In [1]:

    
%pylab inline

import numpy as np
from matplotlib import pyplot as plt









    



Populating the interactive namespace from numpy and matplotlib

Face recognition

The goal of this seminar is to build two simple (anv very similar) face recognition pipelines using scikit-learn package. Overall, we'd like to explore different representations and see which one works better.

Prepare dataset



In [2]:

    
import scipy.io

image_h, image_w = 32, 32

data = scipy.io.loadmat('faces_data.mat')

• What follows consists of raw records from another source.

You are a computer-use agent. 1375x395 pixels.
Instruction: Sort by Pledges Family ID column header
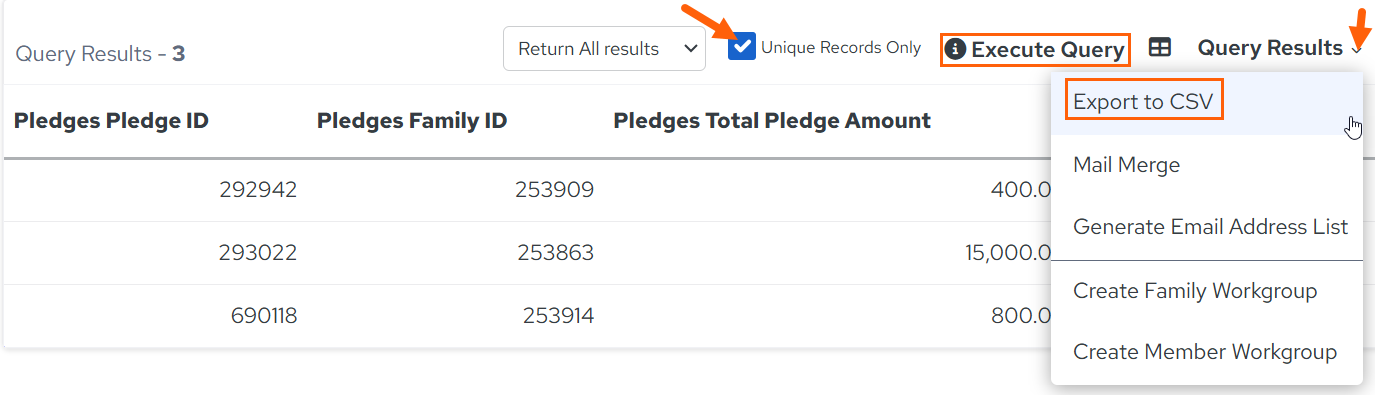tap(412, 121)
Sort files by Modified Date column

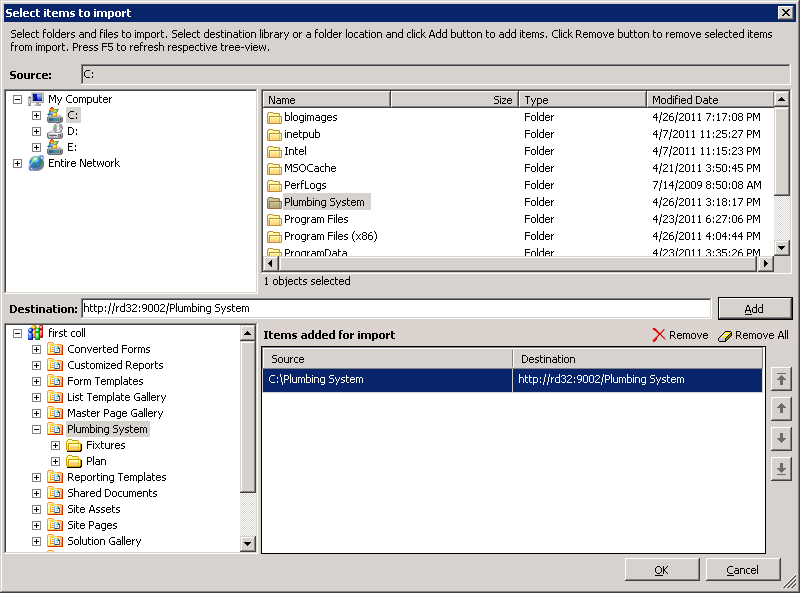(708, 100)
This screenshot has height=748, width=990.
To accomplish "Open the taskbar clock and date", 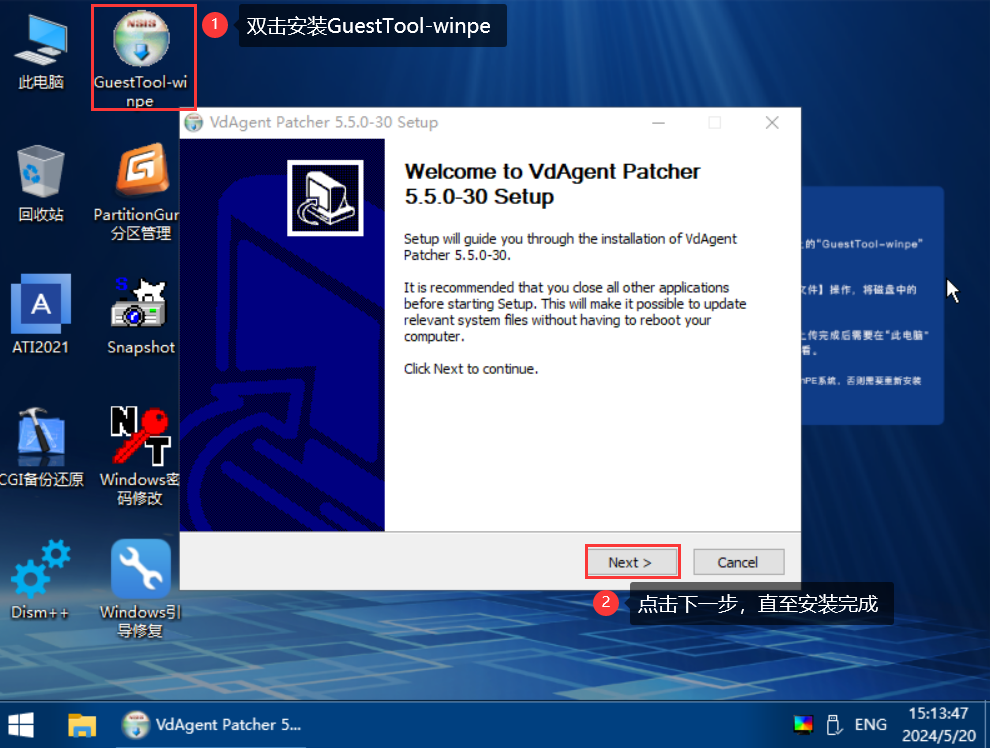I will [x=938, y=724].
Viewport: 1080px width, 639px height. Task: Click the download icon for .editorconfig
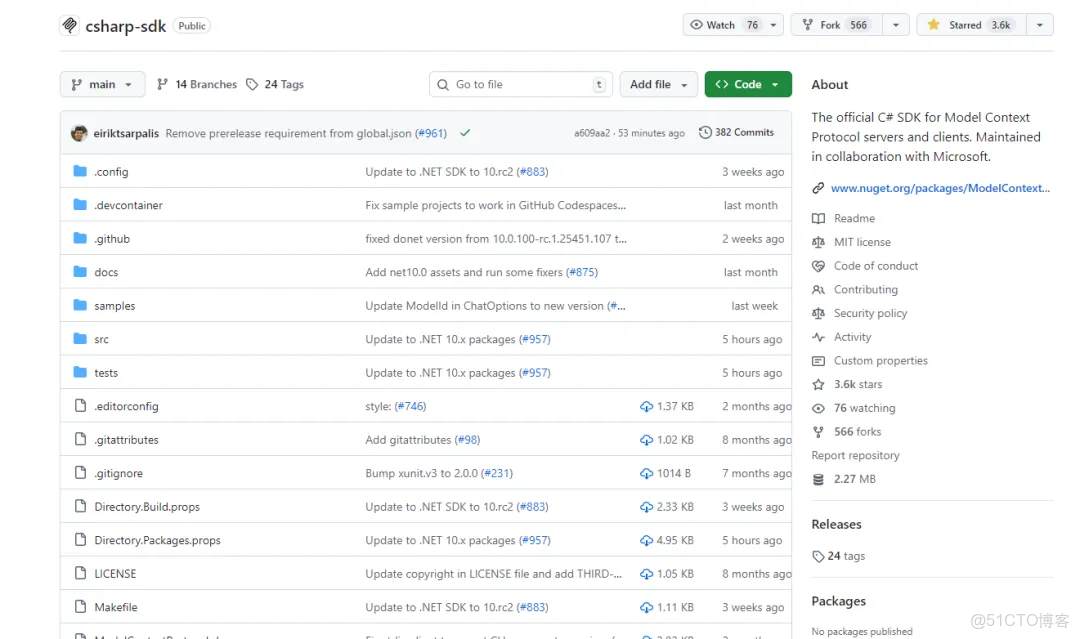(x=646, y=406)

X_train = data['train_faces'].reshape((image_w, image_h, -1)).transpose((2, 1, 0)).reshape((-1, image_h * image_w))
y_train = (data['train_labels'] - 1).reshape((-1,))
X_test = data['test_faces'].reshape((image_w, image_h, -1)).transpose((2, 1, 0)).reshape((-1, image_h * image_w))
y_test = (data['test_labels'] - 1).reshape((-1,))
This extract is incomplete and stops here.